Markus Himmel (Apr 29 2025 at 06:44):
Are you aware of the fun_cases tactic, i.e., fun_cases pushNext n stack?
Markus Himmel (Apr 29 2025 at 06:46):
Your pushNext.cases lemma is quite similar to the autogenerated pushNext.fun_cases (which is created by the same machinery as the .induct lemmas for recursive functions). The fun_cases tactic applies that lemma for you (just like the fun_induction tactic applies the .induct lemma for you).
pandaman (Apr 29 2025 at 06:46):
I'll try it. Thank you!
pandaman (Apr 29 2025 at 07:48):
It worked perfectly. Thank you!

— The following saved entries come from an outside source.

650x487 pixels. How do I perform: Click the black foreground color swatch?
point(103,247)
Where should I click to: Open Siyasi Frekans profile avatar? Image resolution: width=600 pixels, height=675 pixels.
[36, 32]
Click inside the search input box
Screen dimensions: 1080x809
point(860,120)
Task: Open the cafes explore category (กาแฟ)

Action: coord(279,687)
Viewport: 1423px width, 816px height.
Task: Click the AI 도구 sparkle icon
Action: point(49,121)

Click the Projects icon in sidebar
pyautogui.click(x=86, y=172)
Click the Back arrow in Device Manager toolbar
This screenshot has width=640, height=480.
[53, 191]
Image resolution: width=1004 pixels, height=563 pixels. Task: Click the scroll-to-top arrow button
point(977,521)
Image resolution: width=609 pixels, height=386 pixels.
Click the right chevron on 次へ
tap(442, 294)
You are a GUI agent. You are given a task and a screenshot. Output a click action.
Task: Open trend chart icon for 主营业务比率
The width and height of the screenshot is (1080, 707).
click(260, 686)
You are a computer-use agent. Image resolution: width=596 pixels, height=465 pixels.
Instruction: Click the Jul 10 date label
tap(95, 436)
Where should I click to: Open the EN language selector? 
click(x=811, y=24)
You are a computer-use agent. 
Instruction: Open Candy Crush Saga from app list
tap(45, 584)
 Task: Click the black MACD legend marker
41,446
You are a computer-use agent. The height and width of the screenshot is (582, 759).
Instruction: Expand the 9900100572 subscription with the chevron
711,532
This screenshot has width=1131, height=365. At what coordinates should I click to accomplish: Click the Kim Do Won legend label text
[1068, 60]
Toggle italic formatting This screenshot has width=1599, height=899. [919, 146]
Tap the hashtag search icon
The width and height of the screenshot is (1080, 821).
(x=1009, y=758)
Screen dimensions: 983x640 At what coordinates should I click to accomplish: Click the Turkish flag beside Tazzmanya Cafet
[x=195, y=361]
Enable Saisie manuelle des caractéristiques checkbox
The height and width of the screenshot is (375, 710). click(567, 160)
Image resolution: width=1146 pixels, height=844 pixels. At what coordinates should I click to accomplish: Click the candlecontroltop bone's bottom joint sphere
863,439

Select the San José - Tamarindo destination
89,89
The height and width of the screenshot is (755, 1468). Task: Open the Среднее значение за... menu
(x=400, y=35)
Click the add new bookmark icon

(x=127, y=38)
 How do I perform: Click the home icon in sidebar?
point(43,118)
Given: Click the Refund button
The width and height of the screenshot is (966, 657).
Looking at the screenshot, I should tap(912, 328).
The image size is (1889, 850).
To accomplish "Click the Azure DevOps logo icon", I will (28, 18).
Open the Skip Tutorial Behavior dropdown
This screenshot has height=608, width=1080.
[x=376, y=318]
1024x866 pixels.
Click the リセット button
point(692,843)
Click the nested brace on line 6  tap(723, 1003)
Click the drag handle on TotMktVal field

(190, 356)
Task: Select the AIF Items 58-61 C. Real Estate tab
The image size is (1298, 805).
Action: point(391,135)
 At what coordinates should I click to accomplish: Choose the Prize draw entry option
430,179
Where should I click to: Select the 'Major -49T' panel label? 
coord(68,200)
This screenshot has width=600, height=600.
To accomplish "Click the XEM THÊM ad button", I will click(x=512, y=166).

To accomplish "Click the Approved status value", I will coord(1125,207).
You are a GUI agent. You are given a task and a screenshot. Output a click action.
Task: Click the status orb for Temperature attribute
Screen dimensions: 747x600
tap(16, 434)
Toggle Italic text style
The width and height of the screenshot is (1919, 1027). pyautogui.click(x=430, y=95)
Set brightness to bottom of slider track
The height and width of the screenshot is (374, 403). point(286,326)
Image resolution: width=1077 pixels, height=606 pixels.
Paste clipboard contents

I missed we have .fun_cases (I tried .cases and .casesOn and assumed it's not implemented :sweat_smile: )
pandaman (Apr 29 2025 at 07:56):
Now I have something like this
set_option autoImplicit false
inductive Node where
| done
| epsilon (next : Nat)
def pushNext (n : Node) (stack : List Nat) : List Nat :=
match n with
| .done => stack
| .epsilon next =>
if next < 10 then
next :: stack
else
stack
-- Renaming branches
theorem pushNext.fun_cases' (motive : Node → List Nat → Prop)
(done : ∀ (stack : List Nat), motive Node.done stack)
(epsilon_pos : ∀ (stack : List Nat) (next : Nat), next < 10 → motive (Node.epsilon next) stack)
(epsilon_neg : ∀ (stack : List Nat) (next : Nat), ¬next < 10 → motive (Node.epsilon next) stack) :
∀ (n : Node) (stack : List Nat), motive n stack :=
pushNext.fun_cases motive done epsilon_pos epsilon_neg
example (n : Node) (stack : List Nat) (h : ∀ i ∈ stack, i < 10) : ∀ i ∈ pushNext n stack, i < 10 := by
cases n, stack using pushNext.fun_cases'
case done =>
simpa [pushNext] using h
case epsilon_pos next lt =>
simpa [pushNext, lt] using h
case epsilon_neg next nlt =>
simpa [pushNext, nlt] using h
Last updated: May 02 2025 at 03:31 UTC